Regarding social media and internet checks, employers cannot ask for the employee’s passwords or account information, the employer cannot physically access the employee’s accounts or set up “dummy accounts” to track and phish the employee.
“I live the advice I give; your private life should be your private life, but the internet is not your private life… However, if they’re demanding your Facebook account and password so they can check you out before you’re hired, Spidey-senses go up,” Deem said.
Employers generally cannot investigate and make a decision based on an employee’s credit score, however, there are certain circumstances when applying to a job that involves unsupervised access and handling of money or assets that exceed $2,500.
“A jewelry store technically fits that category… at Macy’s. Anywhere that carries that kind of merchandise. Best Buy I think still asks for credit checks… if you work at a bank or an investment house,” Deem elaborated.
She also explained that individuals in management positions or in a job that involves confidential trade secrets may have to go through a credit report as well.
“This is the catch-all for white-collar jobs,” Deem stated. “If you’re going to be in contact with our company’s trade secrets and confidential information, we want to be clear here, let’s see your credit score”.
However, due to the Fair Credit Reporting Act, an employee who was not hired because of their credit score must be allowed access to the same documents and information that the employer saw, which may grant the employee a right to an appeal.
During the onboarding process, Deem emphasized the point that the new employee should never just sign stacks of paper or confirm an email request without reading what it is. She expressed the opinion that they should ask questions and keep copies of everything and know the company’s policies regarding things like confidentiality and terms of rehire.

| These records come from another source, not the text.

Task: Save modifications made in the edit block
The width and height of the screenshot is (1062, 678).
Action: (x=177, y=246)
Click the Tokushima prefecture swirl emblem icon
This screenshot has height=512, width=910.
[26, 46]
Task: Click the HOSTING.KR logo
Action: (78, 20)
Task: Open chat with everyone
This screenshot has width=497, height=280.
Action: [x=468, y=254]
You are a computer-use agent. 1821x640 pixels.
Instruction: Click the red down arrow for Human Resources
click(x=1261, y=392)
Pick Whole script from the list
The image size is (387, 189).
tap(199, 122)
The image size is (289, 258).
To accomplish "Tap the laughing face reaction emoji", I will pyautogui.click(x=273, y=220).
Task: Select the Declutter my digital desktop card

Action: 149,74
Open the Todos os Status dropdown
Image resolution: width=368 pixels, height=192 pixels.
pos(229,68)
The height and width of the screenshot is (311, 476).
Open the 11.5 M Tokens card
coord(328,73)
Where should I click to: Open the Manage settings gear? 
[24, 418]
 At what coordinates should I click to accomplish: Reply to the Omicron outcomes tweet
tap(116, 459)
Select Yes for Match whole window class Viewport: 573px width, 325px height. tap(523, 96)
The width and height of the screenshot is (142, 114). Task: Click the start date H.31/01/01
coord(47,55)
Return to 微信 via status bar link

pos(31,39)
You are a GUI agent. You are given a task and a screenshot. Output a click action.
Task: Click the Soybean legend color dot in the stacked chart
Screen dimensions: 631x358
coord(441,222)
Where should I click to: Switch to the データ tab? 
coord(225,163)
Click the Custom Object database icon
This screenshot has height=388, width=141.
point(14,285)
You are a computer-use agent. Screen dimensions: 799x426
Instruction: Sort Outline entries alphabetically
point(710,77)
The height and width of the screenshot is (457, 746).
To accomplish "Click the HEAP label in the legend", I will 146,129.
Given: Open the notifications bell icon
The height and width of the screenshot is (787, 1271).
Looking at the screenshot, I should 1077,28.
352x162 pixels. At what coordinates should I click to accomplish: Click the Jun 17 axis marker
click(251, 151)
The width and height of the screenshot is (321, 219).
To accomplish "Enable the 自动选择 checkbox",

She continued with a discussion about the difference between non-disclosure and non-compete agreements. With the former being a signed agreement between the employer and the employee to not reveal anything that needs to be kept secret to the company. The latter being a signed agreement between the employer and employee that the employee cannot work for the company’s competitors for a certain period of time. That period of time cannot exceed two years in the State of Illinois.
Deem ended her speech discussing biometrics and what employees should be aware of when it comes to this new technology in the job sphere. Biometrics are known as a form of individualized data from a person’s body such as their fingerprint, retinal scan, or facial recognition that is collected into a database.
With the Illinois Supreme Court ruling against Six Flags’ Great America park in Gurnee for their misuse of biometrics and China collecting facial data for 65 percent of their population, Deem informed the audience of the Illinois Biometric Information Privacy Act and that an employee must give consent before biometrics can be collected by a company they work for.
“This is not the next frontier, it is here, it is happening now and BIPA is one of the laws out there that is protecting us and protecting our privacy, but the key is consent. So, again if you’re slid across the desk all that paperwork on your first day, one of the pieces of paper now might be: ‘We are allowed to collect your retinal scan and we are allowed to store it…’ You’re okay with that, right? Sign the document’,” Deem stated.
The collecting may not be disconcerting to some, but the threat of hacking into biometric databases is a concerning consideration.
Therefore, in this day and age when there are so many factors that go into obtaining and maintaining an occupation, it is important to know when you are being mistreated because there’s a chance you can come out better off than if you had gotten the job.
“As you’re sort of thinking about where you want to work and what you want to do with your career, these are some guideposts,” Deem concluded.